The nearness of you

And once again I hear your voice close and clear… instantly disrupting the train of thought in my mind, reaching the depths of my heart I was convinced I had locked for good. One glance and I turned away, as if I haven’t noticed you. I can’t lie to myself, I did notice the soothing light-coloured fabric you wore, one that I don’t remember to have seen on you before. I try to cover the breadcrumbs of your fragmented memories inside me in vain, only to discover something new about you in every chance encounter – shards of persistent memories slowly draining me from the inside.

Erasure

No matter how much I try not to miss you, you keep stepping into my loneliness and my sadness. I struggle to sleep trying to submerge your memories like layers of translucent clouds screening the dying crimson sun. All my senses tell me I am long-forgotten, and yet they stay alert for one cue from you… or one sign of your existence from far far away.
Life mostly is about the impossible things or the long-longed pleasant things that never happen. And yet, I find it so hard to come to terms with that.
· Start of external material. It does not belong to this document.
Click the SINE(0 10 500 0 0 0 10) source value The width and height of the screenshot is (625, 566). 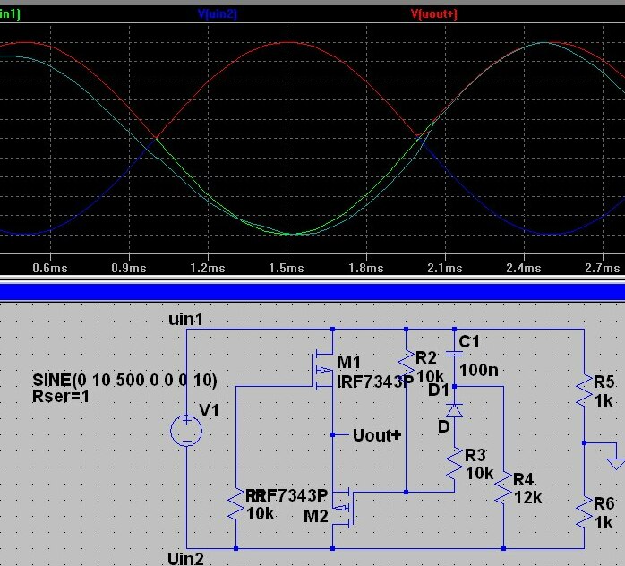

Each time we met, I have glanced now and then on your face as if to engrave it in my memories. It’s insane… I don’t remember your face but I do feel the warmth of your presence once in a while. And it only makes things worse when I am back to reality. I hope by the next time we meet perhaps I would be able to erase you from my mind and not recognise you anymore.

Truth

What may seem taboo to you is – I don’t restrict, confine or conceal myself with you. I don’t see the point in trying to shade the truth and it’s important to me that you know that truth. Your company gives me tremendous joy, thinking about you brings me peace, I get restless when you are in a crisis, I meticulously hide it all from everyone else and I long to walk by your side yet again. This is the real me – pure and eternal and unconventional. How you judge it doesn’t change anything.